### EXERCISE PROMPT
Convert the records below into a JSON list of strings, one string per line, omitting blank lines.

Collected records
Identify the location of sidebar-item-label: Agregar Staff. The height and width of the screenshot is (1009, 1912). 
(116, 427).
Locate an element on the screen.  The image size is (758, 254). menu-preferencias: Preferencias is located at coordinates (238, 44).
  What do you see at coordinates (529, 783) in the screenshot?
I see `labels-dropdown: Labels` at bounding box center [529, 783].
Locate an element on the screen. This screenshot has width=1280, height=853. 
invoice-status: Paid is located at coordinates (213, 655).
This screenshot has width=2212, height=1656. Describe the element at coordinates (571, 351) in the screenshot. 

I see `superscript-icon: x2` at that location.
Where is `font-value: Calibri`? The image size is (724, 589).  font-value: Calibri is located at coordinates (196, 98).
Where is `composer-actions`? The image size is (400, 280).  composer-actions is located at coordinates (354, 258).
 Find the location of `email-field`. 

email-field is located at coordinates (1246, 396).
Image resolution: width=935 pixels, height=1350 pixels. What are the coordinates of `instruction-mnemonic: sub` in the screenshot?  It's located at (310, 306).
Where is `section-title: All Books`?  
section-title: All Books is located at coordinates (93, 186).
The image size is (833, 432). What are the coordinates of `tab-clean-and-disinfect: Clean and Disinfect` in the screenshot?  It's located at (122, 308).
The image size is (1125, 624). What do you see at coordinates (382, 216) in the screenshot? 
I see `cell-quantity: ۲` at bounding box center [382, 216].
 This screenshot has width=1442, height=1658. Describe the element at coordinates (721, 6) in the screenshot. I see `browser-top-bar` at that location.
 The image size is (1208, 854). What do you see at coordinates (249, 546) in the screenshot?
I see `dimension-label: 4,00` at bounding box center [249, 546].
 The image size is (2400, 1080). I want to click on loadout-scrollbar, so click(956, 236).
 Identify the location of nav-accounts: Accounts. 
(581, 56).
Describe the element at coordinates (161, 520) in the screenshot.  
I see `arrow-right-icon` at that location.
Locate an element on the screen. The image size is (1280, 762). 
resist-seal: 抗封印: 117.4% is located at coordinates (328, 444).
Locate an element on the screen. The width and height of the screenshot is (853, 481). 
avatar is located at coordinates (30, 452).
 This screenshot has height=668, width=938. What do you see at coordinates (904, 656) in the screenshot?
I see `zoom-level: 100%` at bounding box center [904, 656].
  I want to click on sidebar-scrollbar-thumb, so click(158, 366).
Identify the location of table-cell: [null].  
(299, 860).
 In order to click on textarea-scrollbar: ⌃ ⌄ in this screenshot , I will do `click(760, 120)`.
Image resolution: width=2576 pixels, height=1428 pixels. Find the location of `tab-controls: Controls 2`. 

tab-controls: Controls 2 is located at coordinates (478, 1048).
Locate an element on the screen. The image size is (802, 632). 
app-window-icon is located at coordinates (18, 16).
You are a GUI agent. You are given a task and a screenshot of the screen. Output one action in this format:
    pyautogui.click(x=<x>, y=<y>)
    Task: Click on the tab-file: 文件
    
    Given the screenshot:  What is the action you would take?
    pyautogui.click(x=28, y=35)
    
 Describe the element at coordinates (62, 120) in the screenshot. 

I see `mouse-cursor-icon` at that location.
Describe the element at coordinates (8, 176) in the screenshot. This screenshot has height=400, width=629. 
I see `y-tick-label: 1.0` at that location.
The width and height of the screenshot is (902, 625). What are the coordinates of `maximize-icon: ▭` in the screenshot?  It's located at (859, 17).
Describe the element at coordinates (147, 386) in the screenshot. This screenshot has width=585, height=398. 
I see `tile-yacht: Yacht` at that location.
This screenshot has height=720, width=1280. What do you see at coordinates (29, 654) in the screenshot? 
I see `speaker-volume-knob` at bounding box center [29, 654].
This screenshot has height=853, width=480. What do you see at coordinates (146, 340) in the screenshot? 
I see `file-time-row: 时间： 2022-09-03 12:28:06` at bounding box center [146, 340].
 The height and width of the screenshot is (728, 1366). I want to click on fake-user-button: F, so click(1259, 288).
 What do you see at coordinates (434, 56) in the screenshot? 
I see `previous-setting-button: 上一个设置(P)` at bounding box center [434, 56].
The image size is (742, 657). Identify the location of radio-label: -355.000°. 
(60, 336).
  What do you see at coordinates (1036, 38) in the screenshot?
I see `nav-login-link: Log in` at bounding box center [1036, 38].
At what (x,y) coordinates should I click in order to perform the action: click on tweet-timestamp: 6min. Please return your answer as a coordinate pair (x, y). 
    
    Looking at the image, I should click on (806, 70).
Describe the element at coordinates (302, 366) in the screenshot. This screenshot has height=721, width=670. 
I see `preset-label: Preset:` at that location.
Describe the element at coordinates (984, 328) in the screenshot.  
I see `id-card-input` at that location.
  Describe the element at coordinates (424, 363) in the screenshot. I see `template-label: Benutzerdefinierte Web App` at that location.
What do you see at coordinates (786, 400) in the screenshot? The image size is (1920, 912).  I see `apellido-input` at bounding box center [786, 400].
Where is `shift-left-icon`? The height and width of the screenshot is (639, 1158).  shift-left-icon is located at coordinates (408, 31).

### REPLY TO THE EXERCISE
[
  "Identify the location of sidebar-item-label: Agregar Staff. The height and width of the screenshot is (1009, 1912). ",
  "(116, 427).",
  "Locate an element on the screen.  The image size is (758, 254). menu-preferencias: Preferencias is located at coordinates (238, 44).",
  "  What do you see at coordinates (529, 783) in the screenshot?",
  "I see `labels-dropdown: Labels` at bounding box center [529, 783].",
  "Locate an element on the screen. This screenshot has width=1280, height=853. ",
  "invoice-status: Paid is located at coordinates (213, 655).",
  "This screenshot has width=2212, height=1656. Describe the element at coordinates (571, 351) in the screenshot. ",
  "I see `superscript-icon: x2` at that location.",
  "Where is `font-value: Calibri`? The image size is (724, 589).  font-value: Calibri is located at coordinates (196, 98).",
  "Where is `composer-actions`? The image size is (400, 280).  composer-actions is located at coordinates (354, 258).",
  " Find the location of `email-field`. ",
  "email-field is located at coordinates (1246, 396).",
  "Image resolution: width=935 pixels, height=1350 pixels. What are the coordinates of `instruction-mnemonic: sub` in the screenshot?  It's located at (310, 306).",
  "Where is `section-title: All Books`?  ",
  "section-title: All Books is located at coordinates (93, 186).",
  "The image size is (833, 432). What are the coordinates of `tab-clean-and-disinfect: Clean and Disinfect` in the screenshot?  It's located at (122, 308).",
  "The image size is (1125, 624). What do you see at coordinates (382, 216) in the screenshot? ",
  "I see `cell-quantity: ۲` at bounding box center [382, 216].",
  " This screenshot has width=1442, height=1658. Describe the element at coordinates (721, 6) in the screenshot. I see `browser-top-bar` at that location.",
  " The image size is (1208, 854). What do you see at coordinates (249, 546) in the screenshot?",
  "I see `dimension-label: 4,00` at bounding box center [249, 546].",
  " The image size is (2400, 1080). I want to click on loadout-scrollbar, so click(956, 236).",
  " Identify the location of nav-accounts: Accounts. ",
  "(581, 56).",
  "Describe the element at coordinates (161, 520) in the screenshot.  ",
  "I see `arrow-right-icon` at that location.",
  "Locate an element on the screen. The image size is (1280, 762). ",
  "resist-seal: 抗封印: 117.4% is located at coordinates (328, 444).",
  "Locate an element on the screen. The width and height of the screenshot is (853, 481). ",
  "avatar is located at coordinates (30, 452).",
  " This screenshot has height=668, width=938. What do you see at coordinates (904, 656) in the screenshot?",
  "I see `zoom-level: 100%` at bounding box center [904, 656].",
  "  I want to click on sidebar-scrollbar-thumb, so click(158, 366).",
  "Identify the location of table-cell: [null].  ",
  "(299, 860).",
  " In order to click on textarea-scrollbar: ⌃ ⌄ in this screenshot , I will do `click(760, 120)`.",
  "Image resolution: width=2576 pixels, height=1428 pixels. Find the location of `tab-controls: Controls 2`. ",
  "tab-controls: Controls 2 is located at coordinates (478, 1048).",
  "Locate an element on the screen. The image size is (802, 632). ",
  "app-window-icon is located at coordinates (18, 16).",
  "You are a GUI agent. You are given a task and a screenshot of the screen. Output one action in this format:",
  "    pyautogui.click(x=<x>, y=<y>)",
  "    Task: Click on the tab-file: 文件",
  "    Given the screenshot:  What is the action you would take?",
  "    pyautogui.click(x=28, y=35)",
  " Describe the element at coordinates (62, 120) in the screenshot. ",
  "I see `mouse-cursor-icon` at that location.",
  "Describe the element at coordinates (8, 176) in the screenshot. This screenshot has height=400, width=629. ",
  "I see `y-tick-label: 1.0` at that location.",
  "The width and height of the screenshot is (902, 625). What are the coordinates of `maximize-icon: ▭` in the screenshot?  It's located at (859, 17).",
  "Describe the element at coordinates (147, 386) in the screenshot. This screenshot has width=585, height=398. ",
  "I see `tile-yacht: Yacht` at that location.",
  "This screenshot has height=720, width=1280. What do you see at coordinates (29, 654) in the screenshot? ",
  "I see `speaker-volume-knob` at bounding box center [29, 654].",
  "This screenshot has height=853, width=480. What do you see at coordinates (146, 340) in the screenshot? ",
  "I see `file-time-row: 时间： 2022-09-03 12:28:06` at bounding box center [146, 340].",
  " The height and width of the screenshot is (728, 1366). I want to click on fake-user-button: F, so click(1259, 288).",
  " What do you see at coordinates (434, 56) in the screenshot? ",
  "I see `previous-setting-button: 上一个设置(P)` at bounding box center [434, 56].",
  "The image size is (742, 657). Identify the location of radio-label: -355.000°. ",
  "(60, 336).",
  "  What do you see at coordinates (1036, 38) in the screenshot?",
  "I see `nav-login-link: Log in` at bounding box center [1036, 38].",
  "At what (x,y) coordinates should I click in order to perform the action: click on tweet-timestamp: 6min. Please return your answer as a coordinate pair (x, y). ",
  "    Looking at the image, I should click on (806, 70).",
  "Describe the element at coordinates (302, 366) in the screenshot. This screenshot has height=721, width=670. ",
  "I see `preset-label: Preset:` at that location.",
  "Describe the element at coordinates (984, 328) in the screenshot.  ",
  "I see `id-card-input` at that location.",
  "  Describe the element at coordinates (424, 363) in the screenshot. I see `template-label: Benutzerdefinierte Web App` at that location.",
  "What do you see at coordinates (786, 400) in the screenshot? The image size is (1920, 912).  I see `apellido-input` at bounding box center [786, 400].",
  "Where is `shift-left-icon`? The height and width of the screenshot is (639, 1158).  shift-left-icon is located at coordinates (408, 31)."
]